GSK launches investigation into Iraq bribery claims
British pharmaceutical giant GlaxoSmithKline (GSK) will investigate allegations about its conduct in Iraq, nine months after an inquiry into the company began in China.
“We are investigating allegations of improper conduct in our Iraq business,” a GSK spokesman said.
“We have zero tolerance for unethical or illegal behavior.”
GSK will investigate claims that it hired 16 state-employed doctors and pharmacists as paid sales representatives at a time they continued working for the government.
The allegations, which date back to 2012, were sent to the company late last year, the Wall Street Journal reported.

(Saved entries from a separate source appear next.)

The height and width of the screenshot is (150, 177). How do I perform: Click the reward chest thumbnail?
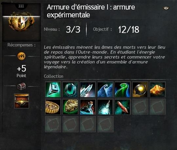tap(22, 101)
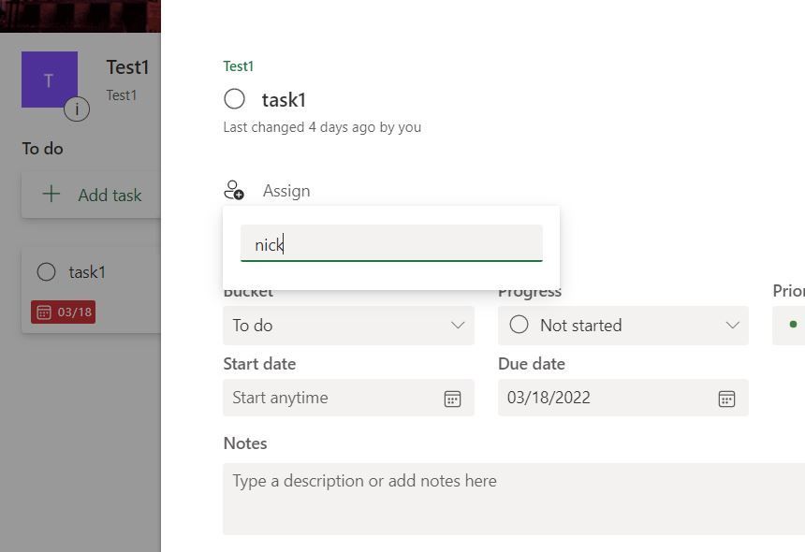Click the Test1 plan link above the task title
This screenshot has width=805, height=552.
click(238, 66)
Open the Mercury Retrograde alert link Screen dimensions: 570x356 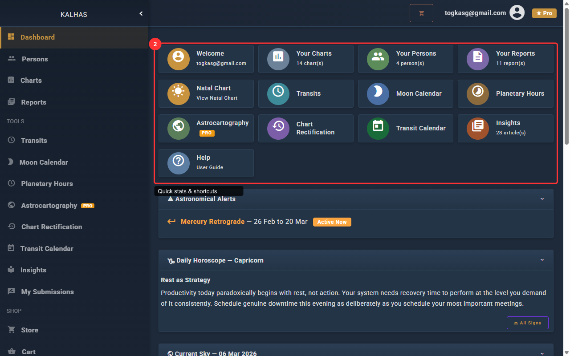(212, 222)
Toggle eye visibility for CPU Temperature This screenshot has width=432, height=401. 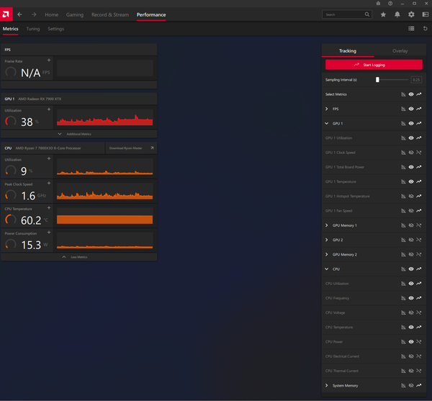pos(411,328)
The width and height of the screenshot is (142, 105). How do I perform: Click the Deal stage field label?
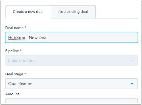click(14, 74)
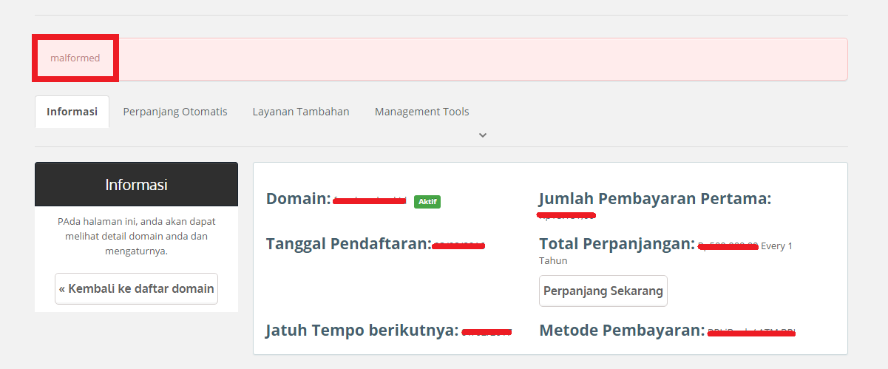
Task: Click the redacted payment method value
Action: [x=750, y=332]
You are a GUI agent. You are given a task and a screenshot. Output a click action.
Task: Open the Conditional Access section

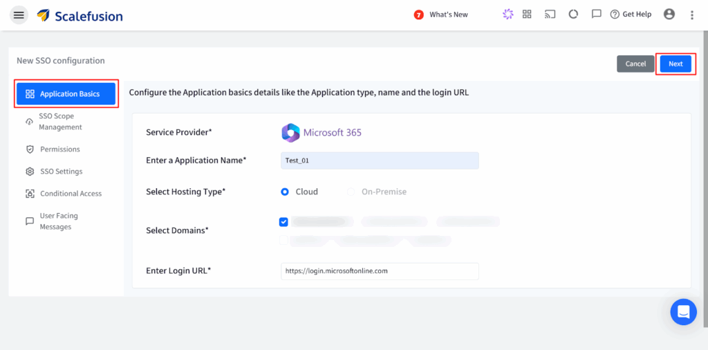(71, 194)
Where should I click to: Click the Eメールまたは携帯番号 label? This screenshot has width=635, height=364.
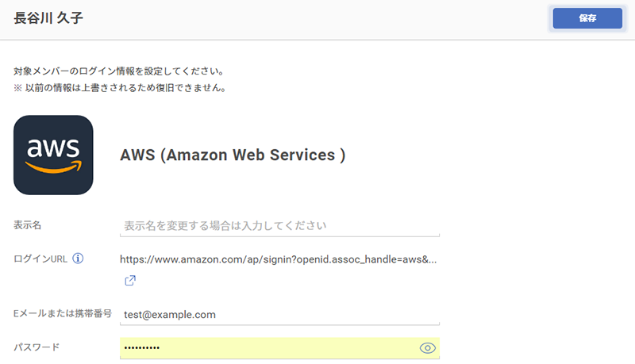pos(63,313)
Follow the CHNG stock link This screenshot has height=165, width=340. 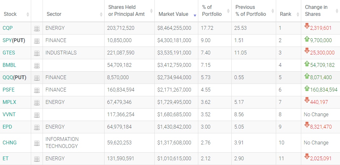pos(10,143)
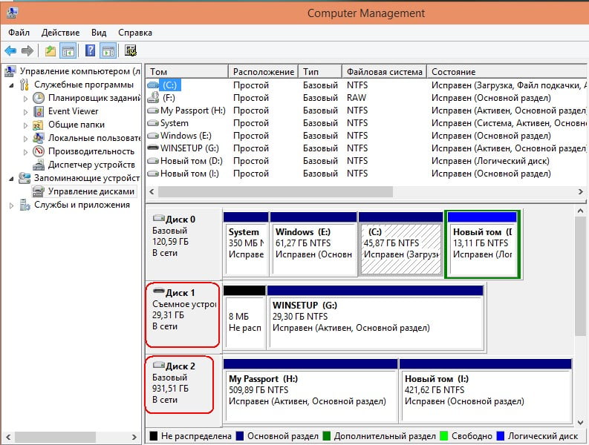Image resolution: width=589 pixels, height=445 pixels.
Task: Sort volumes by the Том column header
Action: click(x=186, y=72)
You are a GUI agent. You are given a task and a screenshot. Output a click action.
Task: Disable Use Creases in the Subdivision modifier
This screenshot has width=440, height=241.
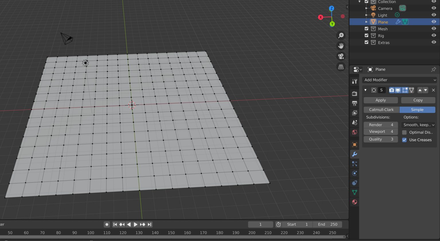[x=404, y=140]
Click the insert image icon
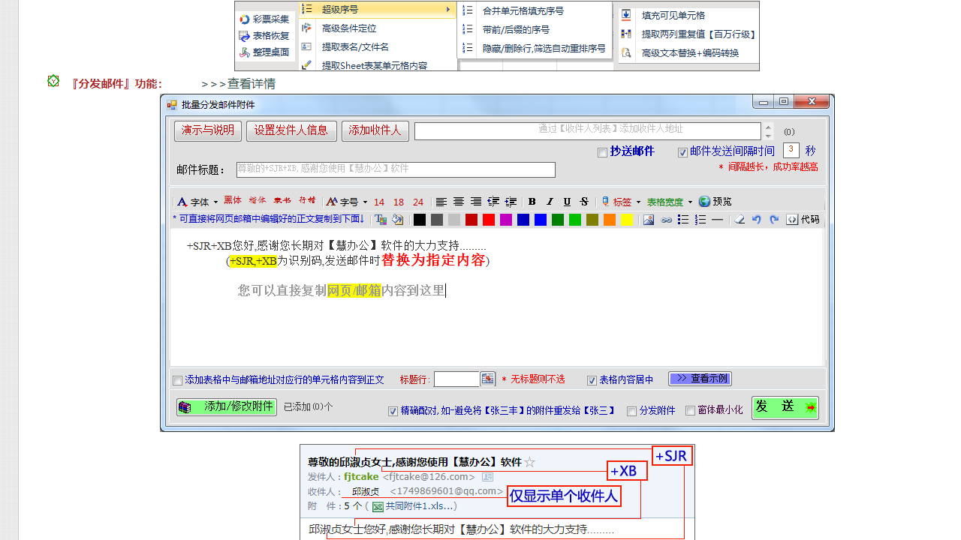Screen dimensions: 961x540 pos(649,220)
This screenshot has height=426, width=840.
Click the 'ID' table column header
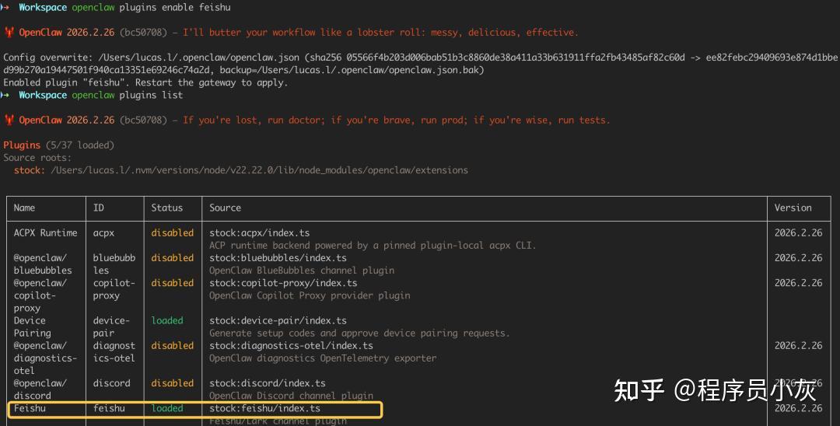(99, 208)
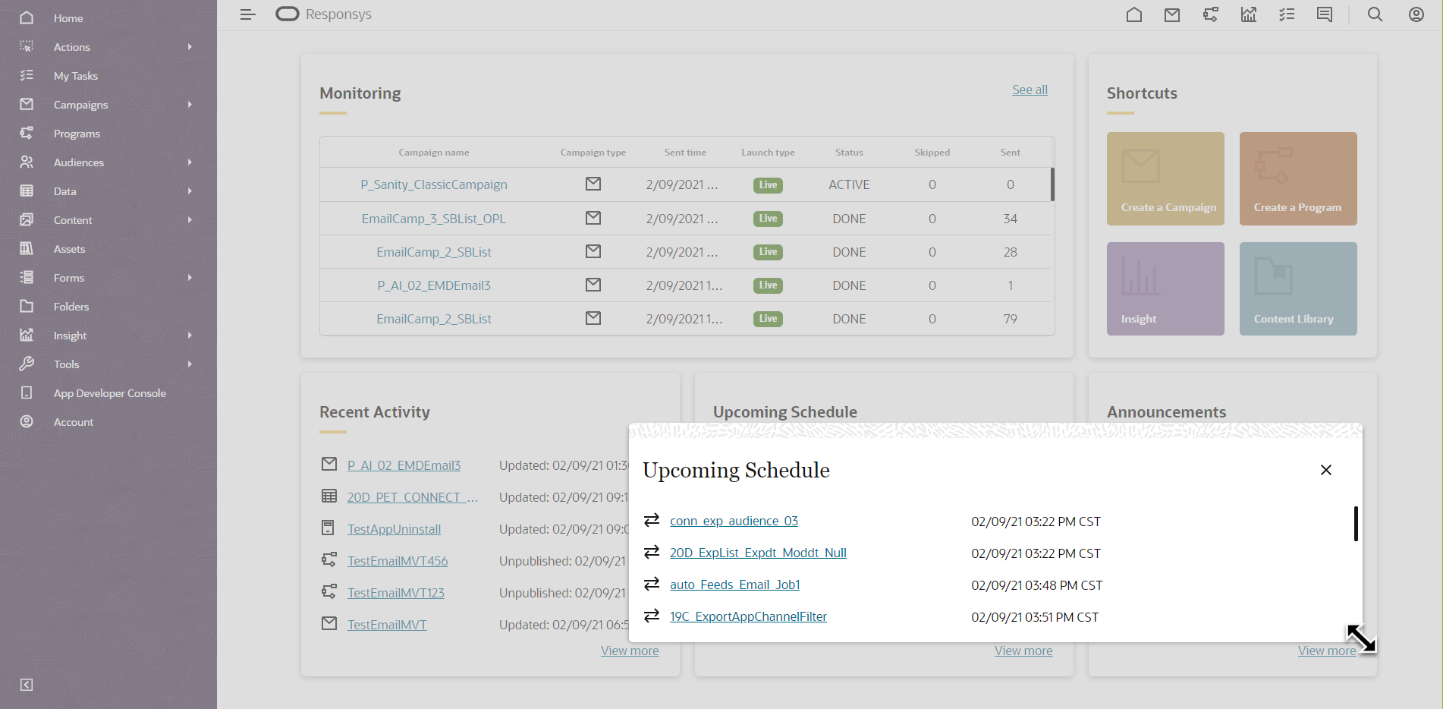Select App Developer Console in sidebar
The width and height of the screenshot is (1443, 709).
(109, 393)
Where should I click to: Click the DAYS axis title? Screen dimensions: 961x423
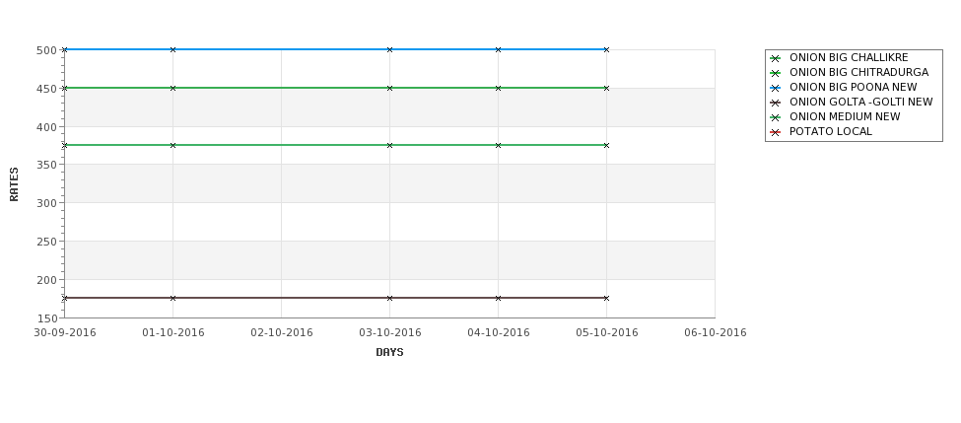(x=389, y=353)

They allege that GSK paid for the doctors’ expenses to attend international conferences, and that it pays other doctors high fees to give lectures in exchange for promoting its drugs.
The emails were from someone familiar with the company’s Middle East business, said the report.
“In total, we employ fewer than 60 people in Iraq in our pharmaceuticals operation and these allegations relate to a small number of individuals in the country,” GSK said.
Last summer, GSK said senior executives in its China office appeared to have broken the law amid a bribery scandal.
The acknowledgement came as GlaxoSmithKline said it was co-operating with a Chinese investigation into alleged bribing of doctors to prescribe the company’s drugs.